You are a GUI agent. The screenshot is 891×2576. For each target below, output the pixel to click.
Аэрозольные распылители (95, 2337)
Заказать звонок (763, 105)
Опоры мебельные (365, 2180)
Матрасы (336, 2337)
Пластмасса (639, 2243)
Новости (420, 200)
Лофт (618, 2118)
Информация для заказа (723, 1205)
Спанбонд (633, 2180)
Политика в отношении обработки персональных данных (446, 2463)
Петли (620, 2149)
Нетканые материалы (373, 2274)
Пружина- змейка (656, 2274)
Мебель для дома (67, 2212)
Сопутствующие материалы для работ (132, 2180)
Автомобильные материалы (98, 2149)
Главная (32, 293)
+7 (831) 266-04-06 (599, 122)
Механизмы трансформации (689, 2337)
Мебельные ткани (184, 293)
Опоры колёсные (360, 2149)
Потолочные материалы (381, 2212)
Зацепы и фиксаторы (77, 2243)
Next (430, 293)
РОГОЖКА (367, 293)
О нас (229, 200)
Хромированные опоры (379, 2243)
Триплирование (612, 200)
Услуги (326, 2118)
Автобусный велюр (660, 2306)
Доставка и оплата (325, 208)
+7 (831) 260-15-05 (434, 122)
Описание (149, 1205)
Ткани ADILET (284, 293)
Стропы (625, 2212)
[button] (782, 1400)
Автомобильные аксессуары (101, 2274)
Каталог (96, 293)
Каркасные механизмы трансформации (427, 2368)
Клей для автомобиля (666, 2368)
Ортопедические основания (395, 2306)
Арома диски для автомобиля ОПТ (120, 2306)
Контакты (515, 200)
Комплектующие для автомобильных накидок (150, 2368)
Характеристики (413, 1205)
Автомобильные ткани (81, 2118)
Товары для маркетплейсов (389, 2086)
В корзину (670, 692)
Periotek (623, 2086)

-----

DESCRIPTION OF THE TASK
Please return every line of the listing exactly.

REPLY
You are a GUI agent. The screenshot is 891×2576. For each target below, output the pixel to click.
Аэрозольные распылители (95, 2337)
Заказать звонок (763, 105)
Опоры мебельные (365, 2180)
Матрасы (336, 2337)
Пластмасса (639, 2243)
Новости (420, 200)
Лофт (618, 2118)
Информация для заказа (723, 1205)
Спанбонд (633, 2180)
Политика в отношении обработки персональных данных (446, 2463)
Петли (620, 2149)
Нетканые материалы (373, 2274)
Пружина- змейка (656, 2274)
Мебель для дома (67, 2212)
Сопутствующие материалы для работ (132, 2180)
Автомобильные материалы (98, 2149)
Главная (32, 293)
+7 (831) 266-04-06 (599, 122)
Механизмы трансформации (689, 2337)
Мебельные ткани (184, 293)
Опоры колёсные (360, 2149)
Потолочные материалы (381, 2212)
Зацепы и фиксаторы (77, 2243)
Next (430, 293)
РОГОЖКА (367, 293)
О нас (229, 200)
Хромированные опоры (379, 2243)
Триплирование (612, 200)
Услуги (326, 2118)
Автобусный велюр (660, 2306)
Доставка и оплата (325, 208)
+7 (831) 260-15-05 (434, 122)
Описание (149, 1205)
Ткани ADILET (284, 293)
Стропы (625, 2212)
[button] (782, 1400)
Автомобильные аксессуары (101, 2274)
Каталог (96, 293)
Каркасные механизмы трансформации (427, 2368)
Клей для автомобиля (666, 2368)
Ортопедические основания (395, 2306)
Арома диски для автомобиля ОПТ (120, 2306)
Контакты (515, 200)
Комплектующие для автомобильных накидок (150, 2368)
Характеристики (413, 1205)
Автомобильные ткани (81, 2118)
Товары для маркетплейсов (389, 2086)
В корзину (670, 692)
Periotek (623, 2086)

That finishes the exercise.